# Exercise data
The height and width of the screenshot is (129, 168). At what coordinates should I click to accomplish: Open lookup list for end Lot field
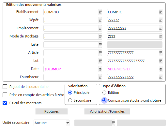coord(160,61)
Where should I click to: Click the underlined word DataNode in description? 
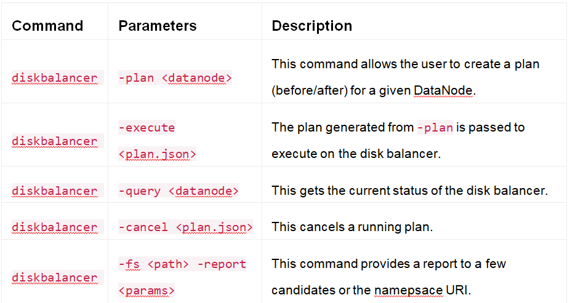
==
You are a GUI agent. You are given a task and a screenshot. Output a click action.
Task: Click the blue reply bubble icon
==
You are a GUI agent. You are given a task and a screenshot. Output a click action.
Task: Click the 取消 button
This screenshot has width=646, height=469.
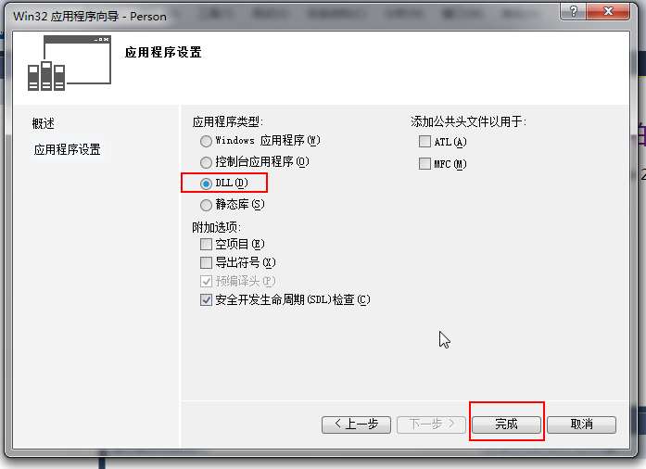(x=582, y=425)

# Task details
Within the listing above, print exactly the stretch beginning at the line that contains "The height and" and finishing at the line that contains "Where should I", ends kept, pictures left out, and nothing more.

# Task response
The height and width of the screenshot is (129, 168). At what coordinates should I click to accomplish: Open lookup list for end Lot field
coord(160,61)
Where should I click to: Click the underlined word DataNode in description? 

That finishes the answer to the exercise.